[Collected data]
»»

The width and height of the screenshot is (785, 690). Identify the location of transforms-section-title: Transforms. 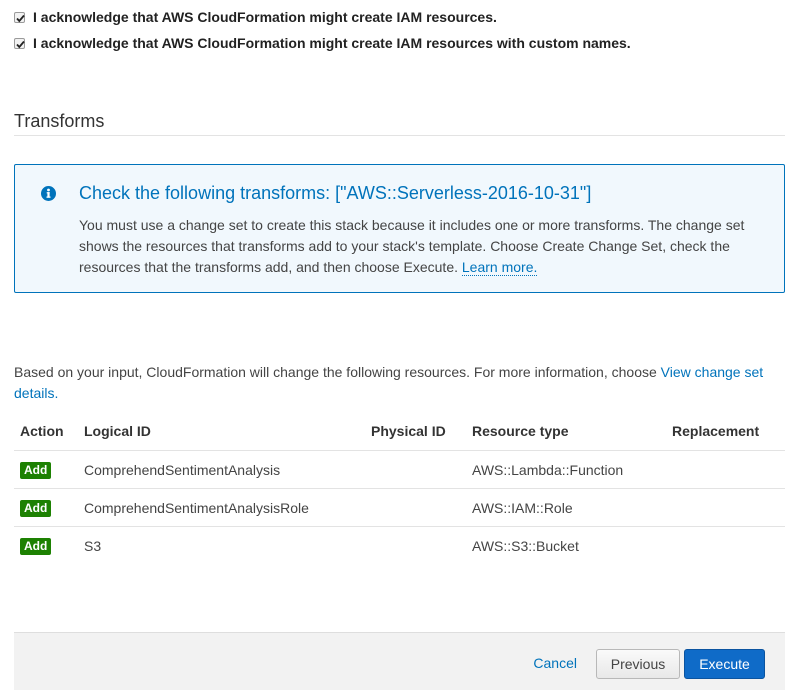
(60, 121).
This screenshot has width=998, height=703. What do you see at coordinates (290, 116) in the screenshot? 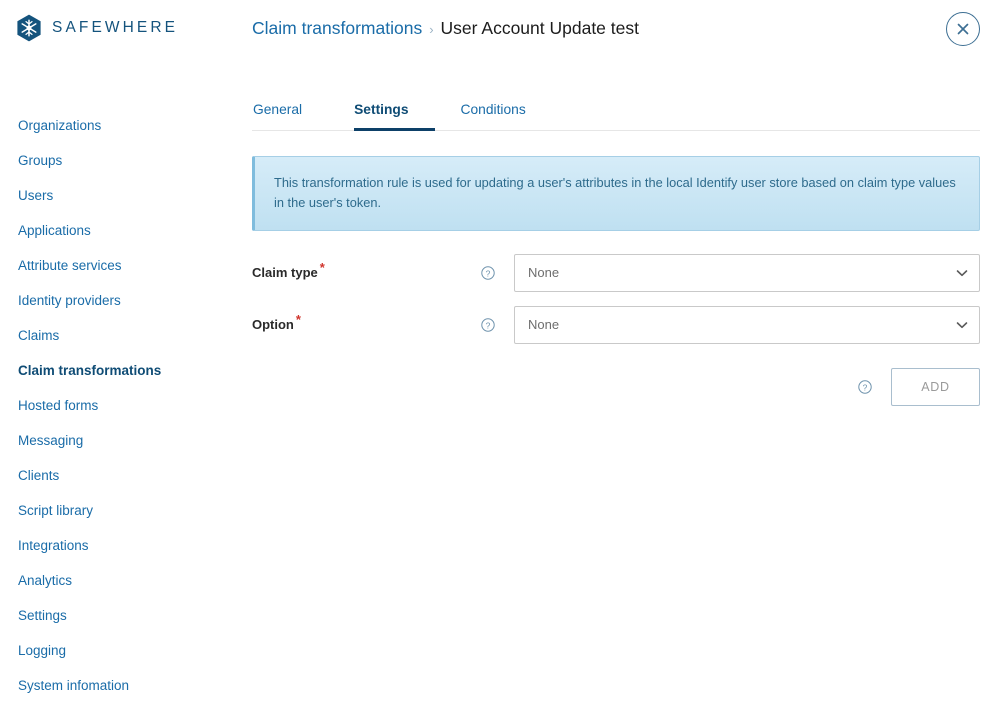
I see `tab-general: General` at bounding box center [290, 116].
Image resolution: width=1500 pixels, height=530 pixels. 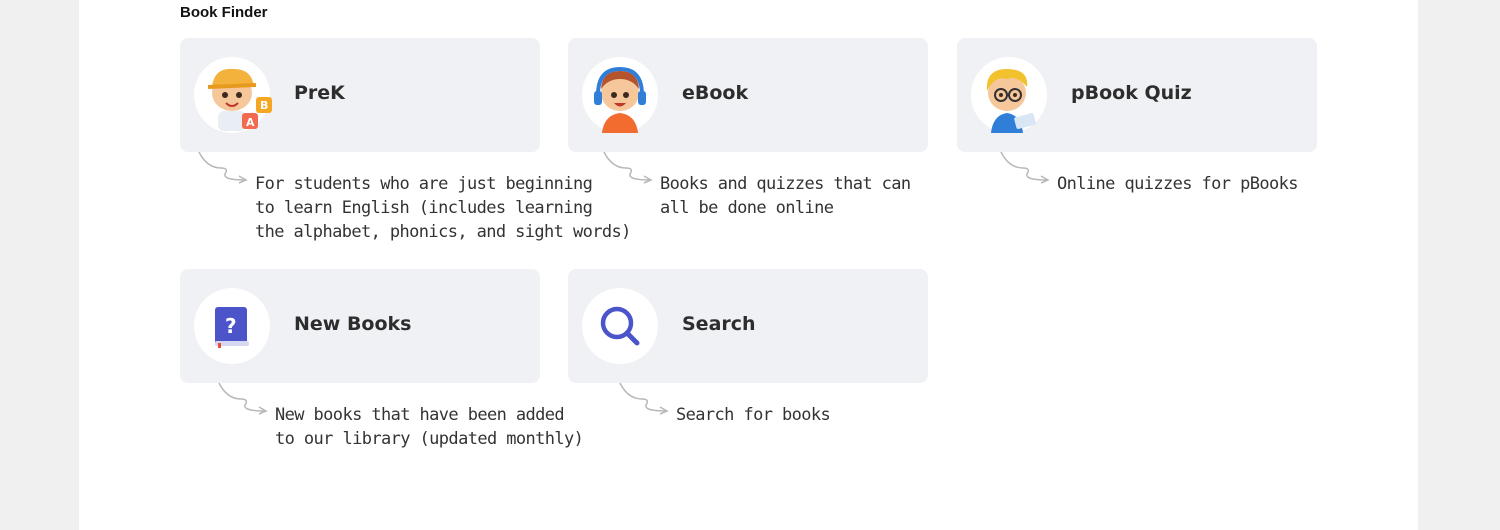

««

• [Required work]:
Copy all of the entries above word for word, but leave the pictures out.

• [Output for this task]:
The width and height of the screenshot is (785, 690). Identify the location of transforms-section-title: Transforms. 
(60, 121).
This screenshot has width=998, height=703. What do you see at coordinates (290, 116) in the screenshot? 
I see `tab-general: General` at bounding box center [290, 116].
Image resolution: width=1500 pixels, height=530 pixels. 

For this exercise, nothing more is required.